Ainda no dia 18 de maio, a moeda brasileira era a mais desvalorizada entre os países emergentes. Nós mesmos chegamos a falar que o Bacen deveria ter sido mais incisivo, coisa que acabou acontecendo no final do dia. Além de ampliar o lote de swap, o Bacen ainda deixou em aberto a possibilidade de realizar mais operações, caso sua análise indique a conveniência.

Alguns fatos merecem ser explicados. Nossas reservas internacionais são da ordem de US$ 380 bilhões e operações de swap cambial não mexem nesse estoque. Já os leilões de linha que podem ser usados, mexem nas reservas, mas seu efeito é bem mais efetivo. Destacamos ainda que nas últimas estatísticas as instituições financeiras tinham reduzido a venda cambial para algo próximo de
US$ 7 bilhões. Além disso, anteriormente, o Bacen soube muito bem gerir as operações de swap cambial reduzindo bastante o nível de exposição.

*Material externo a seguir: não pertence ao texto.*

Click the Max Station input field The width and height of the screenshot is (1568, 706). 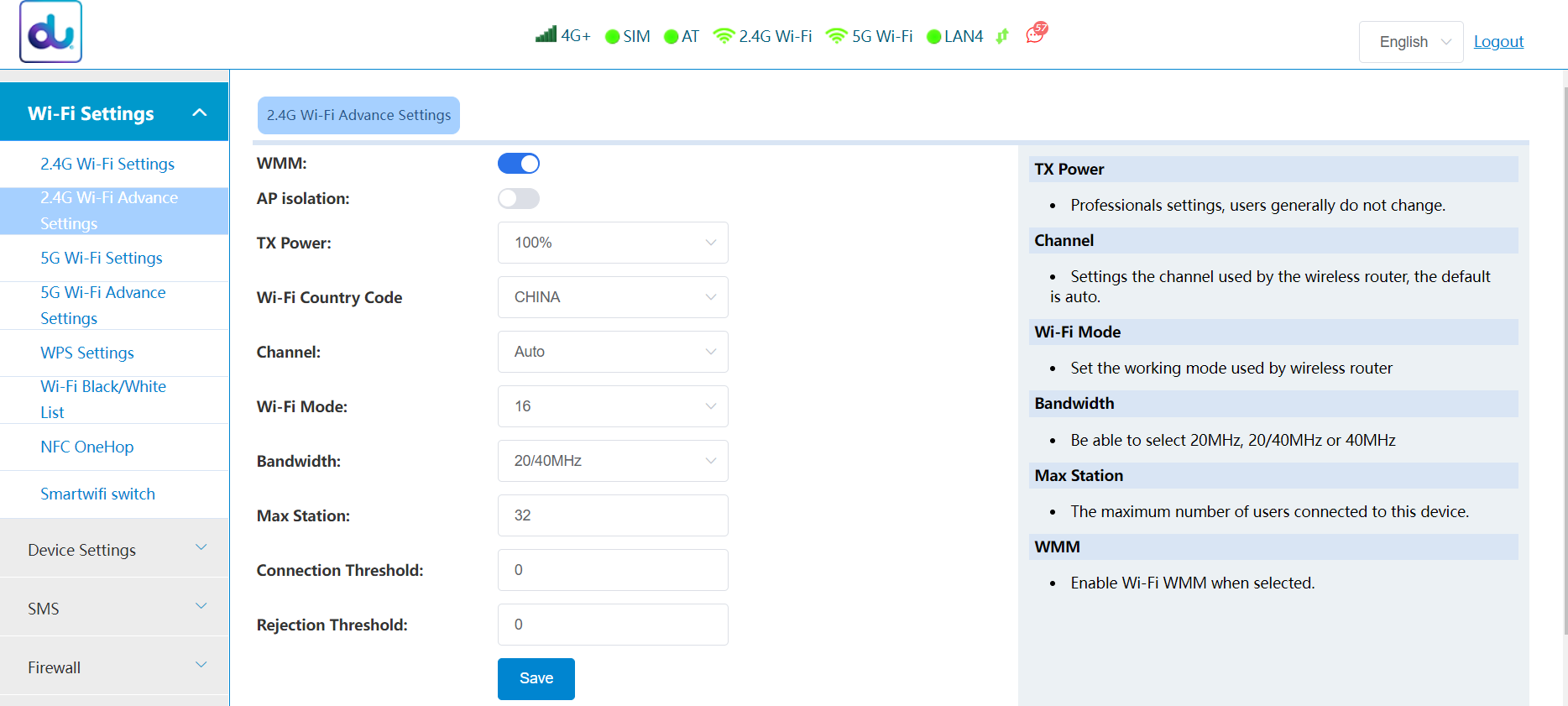pyautogui.click(x=613, y=515)

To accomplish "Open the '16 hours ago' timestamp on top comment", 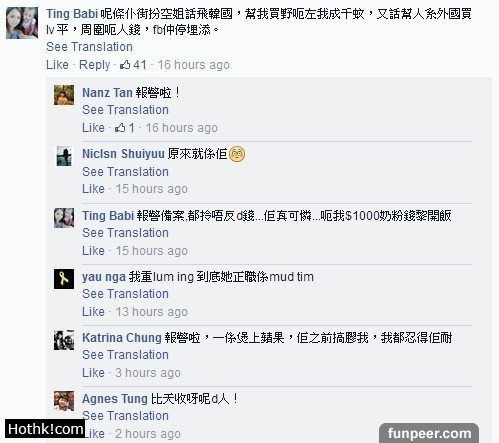I will (194, 65).
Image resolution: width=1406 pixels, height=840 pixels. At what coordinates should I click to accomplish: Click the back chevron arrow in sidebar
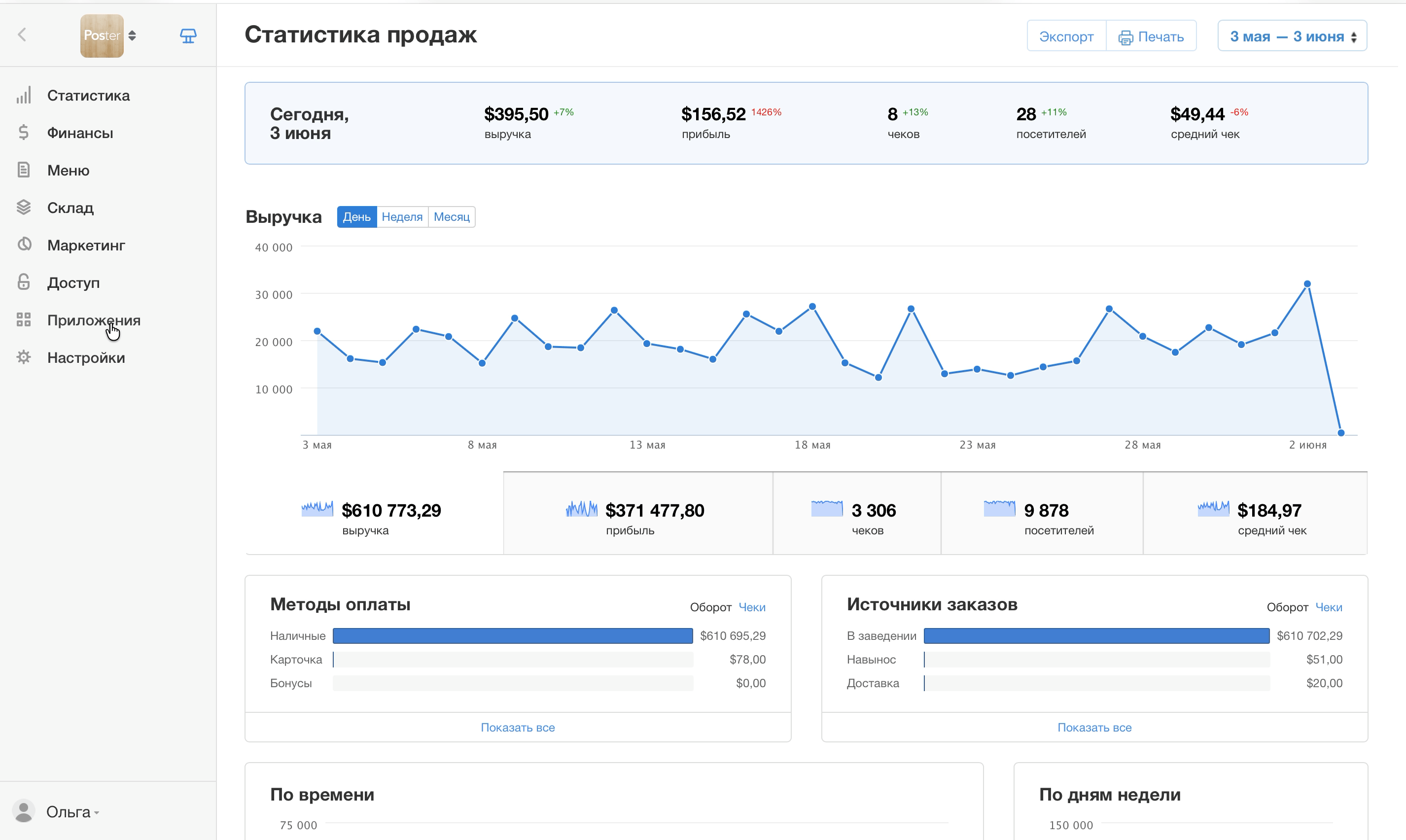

Com efeito, agora o Bacen tem espaço para ser mais diligente nas operações de reposicionamento, se assim a urgência de retirar a volatilidade do mercado indicar. Com isso, queremos dizer que há espaço para interferências no câmbio (nenhum país tem o câmbio 100% flutuante, e faz interferências espúrias), bem antes de estarmos correndo algum tipo de perigo.

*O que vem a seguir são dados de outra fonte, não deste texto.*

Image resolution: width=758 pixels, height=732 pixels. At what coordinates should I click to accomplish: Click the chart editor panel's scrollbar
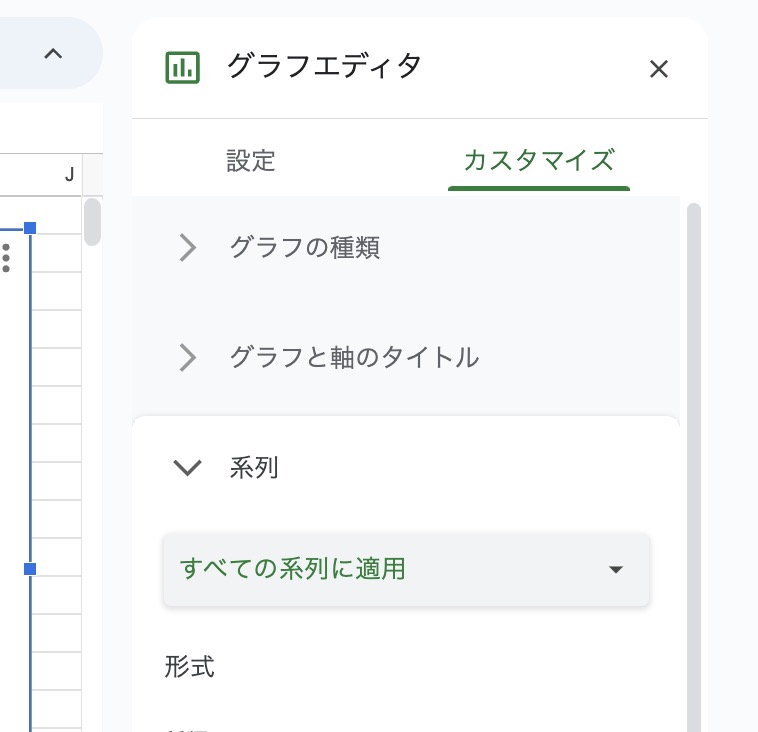click(x=694, y=460)
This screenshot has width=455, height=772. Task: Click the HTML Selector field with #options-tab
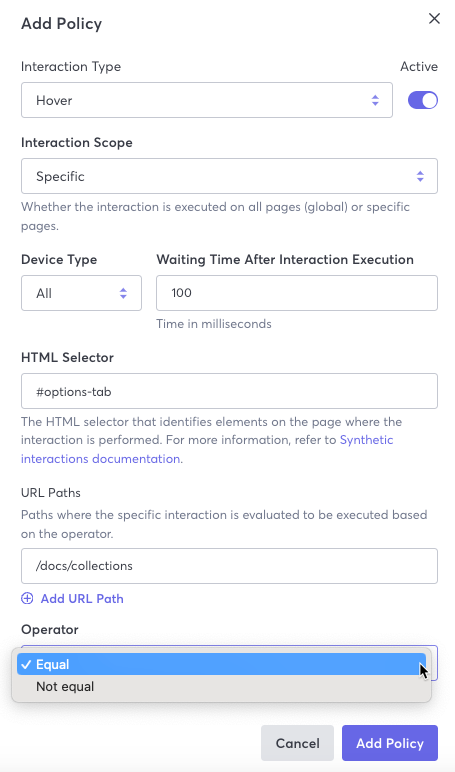point(229,391)
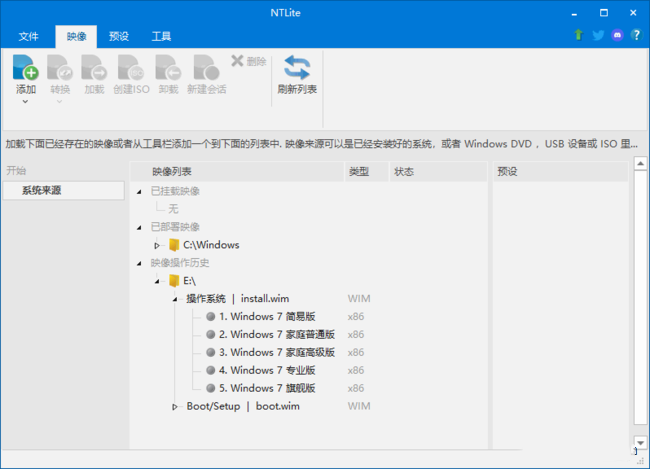Click the 创建ISO toolbar icon
The image size is (650, 469).
pyautogui.click(x=131, y=68)
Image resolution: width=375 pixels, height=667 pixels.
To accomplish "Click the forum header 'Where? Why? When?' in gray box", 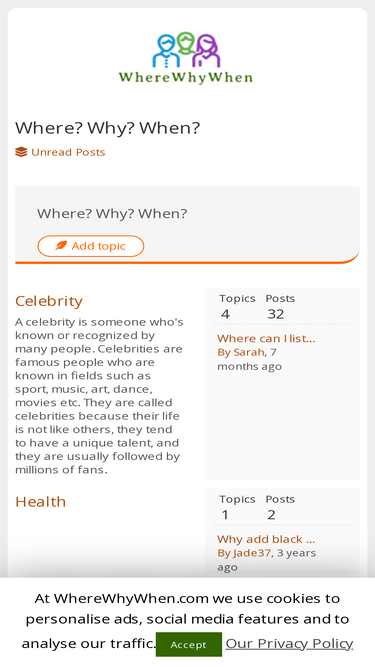I will pyautogui.click(x=112, y=214).
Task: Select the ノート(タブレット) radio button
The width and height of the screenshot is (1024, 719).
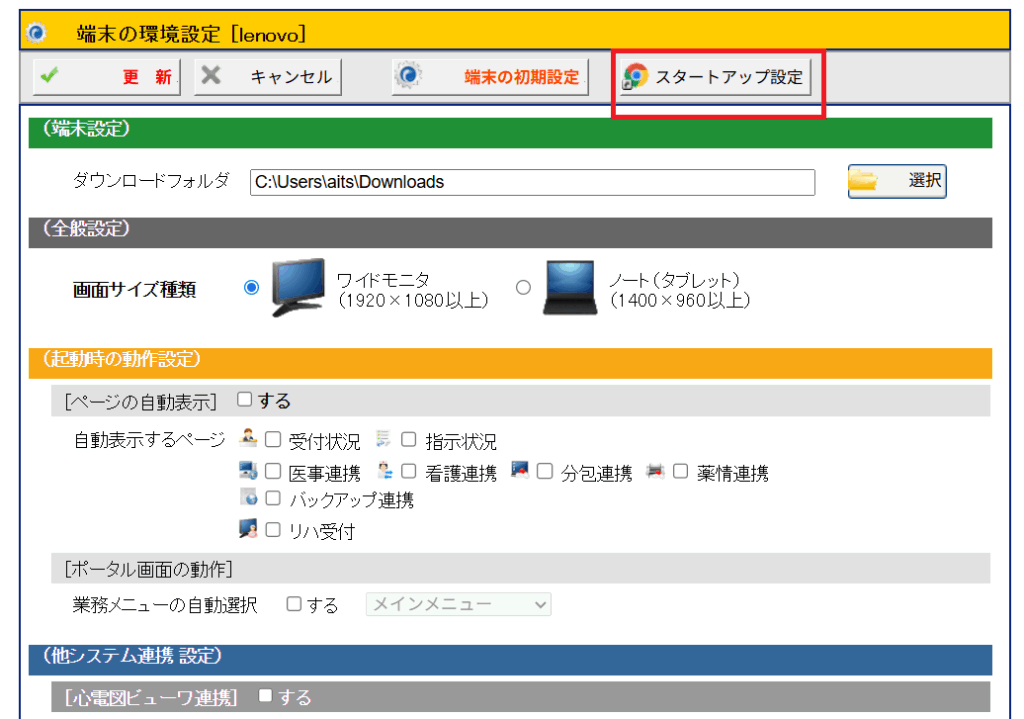Action: (x=523, y=288)
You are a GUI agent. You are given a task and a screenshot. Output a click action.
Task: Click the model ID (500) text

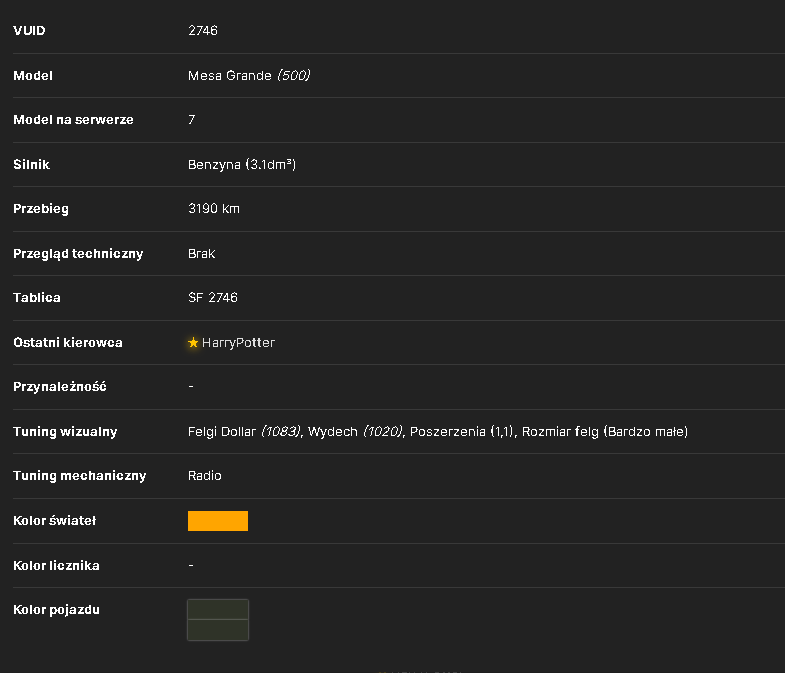click(x=294, y=76)
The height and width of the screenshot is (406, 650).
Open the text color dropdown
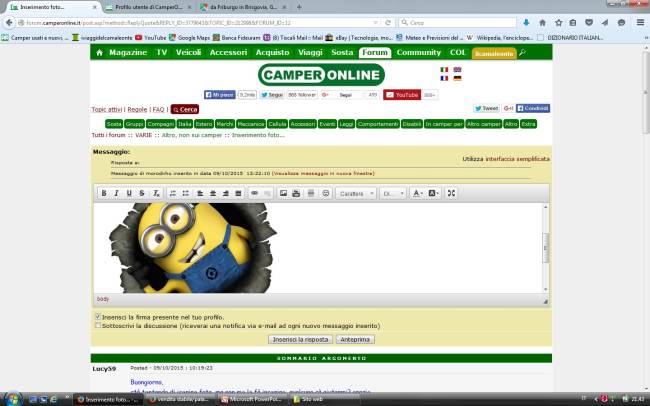click(x=419, y=193)
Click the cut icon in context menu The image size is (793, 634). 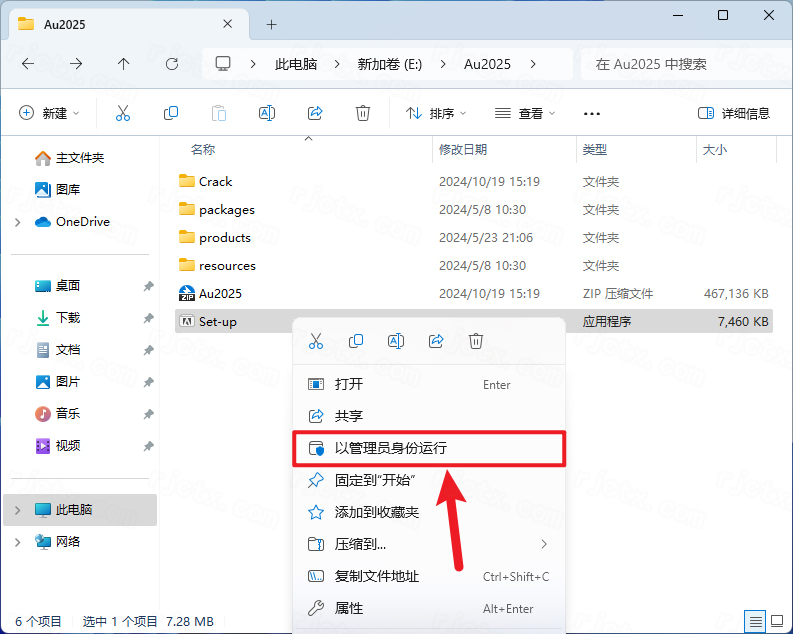point(316,341)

De outra feita, apesar de termos uma economia ainda desajustada, não vemos razões suficientes para a incidência de ataques especulativos de vulto. Por via de consequência, o Bacen pode agir de forma mais contundente, aparentemente sem risco de perder valor significativo de suas reservas. Porém, há um elo frágil em tudo isso.

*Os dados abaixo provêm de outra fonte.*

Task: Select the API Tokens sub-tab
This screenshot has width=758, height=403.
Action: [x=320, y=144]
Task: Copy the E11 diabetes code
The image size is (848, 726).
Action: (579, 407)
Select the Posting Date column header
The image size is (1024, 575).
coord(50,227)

Nossas reservas não foram constituídas por excedentes exportados, mas a custo de ampliação do endividamento interno. Segundo as últimas estatísticas, o endividamento público estava em cerca de R$ 3,6 trilhões, algo próximo de US$ 1,1 trilhão. Muito alto para um país emergente, representando aproximadamente 75% do PIB brasileiro. Mas numa situação de emergência, talvez indique o uso mais forte delas para evitar ser colocado contra a perde pelos agentes do mercado.

O presidente Ilan Goldfajn e sua equipe conhecem sobejamente os meandros dos agentes do mercado e sabem que precisam retirar a volatilidade. Pior que a tendência de alta ou de queda da moeda é a volatilidade, pois isso deixa exportadores e importadores inseguros e limita o ingresso de recursos no país. A época já não é propícia, pois estamos em fim de mandato, com eleições se aproximando, quase interinidade das equipes e com investimentos rareando por conta de tudo isso.

Mas o Bacen certamente saberá reagir a contento para minorar esses efeitos, dado que ficou bem crível saber agir com competência. Lutar contra bancos centrais é quase sempre uma tarefa inglória, muito mais nas condições de gestão atual e inflação baixa.

Portanto, muito cuidado se a vontade for de especular contra o Bacen.